The virtual world is progressing rapidly with interactive digital communication triumphing over face-to-face interaction in almost all industrial sectors including finance. This, in turn, has boosted the growth of AI, and the technology is increasingly used in web platforms and apps we use daily. Most industries incorporate AI, and the financial lending market is no exception.

The introduction of digital solutions in the financial market brought many changes in how services were offered to customers. As a result, financial transactions, including borrowing and lending, have also moved on to digital platforms.

The entire process, from the loan application to the approval and disbursement of the fund, is now carried out through digital lending solutions. These apps make applying for loans easy and systematically collect user data to help the financial institution assess the customers.

So, with the automation of the lending process, the applicants will apply for loans with minimal paperwork, and lending establishments can get insights from the user data, making the process simple and manageable.


How is AI Improving Lending Solutions?

Here are some key cases where AI plays a significant in the lending process

Document Classification:

Regardless of the amount, the lending process involves a lot of paperwork, document submission, and review that takes a majority of the time in the whole process. The first step of the process is document submission by the borrower.

Without AI-Powered digital lending platform, an individual would have manually checked and reviewed the paperwork. However, with AI entering the playing field, the job has become easier.

The AI identifies unique markers in the documents submitted by the borrower and ensures that the system recognizes the type of document presented in the system. After that, the AI creates a digital loan file unique to the customer to store essential data taken from the submitted papers.

Initial Screening:

Lending institutions receive hundreds and thousands of loan applications every day. These applications are then screened based on the various credit model the financial establishment offers.

AI manages the entire process, minimizing clerical errors and speeding up the loan management process. With AI taking over the screening process, the company saves time, and the teams can focus on other essential aspects of the lending process that would require human intervention.

Checking Credit Scores:

Credit scores are essential as lending companies use them to gauge applicants’ repayment ability.
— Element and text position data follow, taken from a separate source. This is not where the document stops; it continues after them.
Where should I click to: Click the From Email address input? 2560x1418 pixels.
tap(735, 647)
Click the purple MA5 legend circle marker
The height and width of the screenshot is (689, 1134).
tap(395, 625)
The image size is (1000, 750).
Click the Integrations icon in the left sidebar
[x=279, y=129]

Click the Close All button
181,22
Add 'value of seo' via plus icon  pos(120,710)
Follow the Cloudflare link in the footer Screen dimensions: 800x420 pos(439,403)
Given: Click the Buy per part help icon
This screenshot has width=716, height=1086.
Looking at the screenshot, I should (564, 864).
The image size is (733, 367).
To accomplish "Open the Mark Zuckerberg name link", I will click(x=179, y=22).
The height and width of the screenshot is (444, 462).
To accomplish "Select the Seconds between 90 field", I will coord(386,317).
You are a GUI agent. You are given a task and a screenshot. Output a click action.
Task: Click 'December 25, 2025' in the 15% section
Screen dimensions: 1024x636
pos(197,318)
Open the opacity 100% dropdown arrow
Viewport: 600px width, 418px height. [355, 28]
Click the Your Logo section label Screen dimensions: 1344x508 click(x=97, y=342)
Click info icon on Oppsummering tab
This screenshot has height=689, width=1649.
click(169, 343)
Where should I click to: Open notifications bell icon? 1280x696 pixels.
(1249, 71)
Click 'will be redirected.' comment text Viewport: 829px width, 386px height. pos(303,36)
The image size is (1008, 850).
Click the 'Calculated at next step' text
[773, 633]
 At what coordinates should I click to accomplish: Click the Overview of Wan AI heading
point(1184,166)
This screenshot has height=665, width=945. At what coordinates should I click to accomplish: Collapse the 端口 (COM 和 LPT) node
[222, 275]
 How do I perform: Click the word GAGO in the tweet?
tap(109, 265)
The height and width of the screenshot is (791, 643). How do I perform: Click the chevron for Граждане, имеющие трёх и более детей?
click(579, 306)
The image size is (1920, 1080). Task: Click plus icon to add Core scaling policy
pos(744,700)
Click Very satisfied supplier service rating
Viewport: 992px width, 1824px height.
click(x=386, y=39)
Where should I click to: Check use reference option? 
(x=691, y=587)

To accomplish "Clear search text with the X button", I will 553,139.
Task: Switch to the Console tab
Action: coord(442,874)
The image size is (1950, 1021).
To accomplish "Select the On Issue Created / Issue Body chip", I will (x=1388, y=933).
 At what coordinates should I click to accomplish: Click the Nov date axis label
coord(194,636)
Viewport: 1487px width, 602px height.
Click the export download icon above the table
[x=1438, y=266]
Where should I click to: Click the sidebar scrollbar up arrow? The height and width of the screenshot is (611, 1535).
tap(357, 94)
Before AI stepped into the financial sector, a single credit score was considered before approving or rejecting loan applications.

It was not a well-rounded method, as many individuals might not have credit scores at all but have the means to pay off the loan easily. AI has developed alternative credit scoring methods that analyze consumer behavior and spending patterns to gauge the applicants’ ability and sincerity in paying off the loan.

With the help of such innovative functions, the turnaround time for processing loan applications has gone down significantly.

Detecting Fraudulent Applications and Candidates:

Loan stacking is one of the many cybercrimes where individuals take multiple loans from several lenders. It is a common practice in the lending industry, and authorities are taking continuous steps to prevent such actions.

AI has proved to be quite effective as it detects the behavior pattern of the loan applicant. If it identifies unusual or suspicious behavior on the applicant’s part, it immediately flags the applications.

On the other hand, it also helps the lending institution keep consumer and internal data safe from cyber criminals.

Reduced Due Diligence Costs:

AI can gather and analyze billions of data in seconds and update the database simultaneously. It helps the firms cut down the due diligence costs significantly. Before approving a loan, lending companies must appoint teams to manually check these records, including the applicant’s credit history, employment details, income source, assets, taxes, and more.

Moreover, this is not one-time work. The data has to be updated regularly to keep track of the installment payments if the loan gets sanctions. Forecasting borrower behavior and updating minor and important details for the loan application process is time-consuming and cumbersome, leading to human errors.

AI avoids such mishaps and provides accurate results without the help of human intervention.

In Conclusion:

An AI-powered digital lending Platform help both the borrower and the lender. AI cuts down the enormous paperwork for the borrower and makes applying for a loan simple and easy. As for the lender, it verifies application information and helps them reach a decision quickly.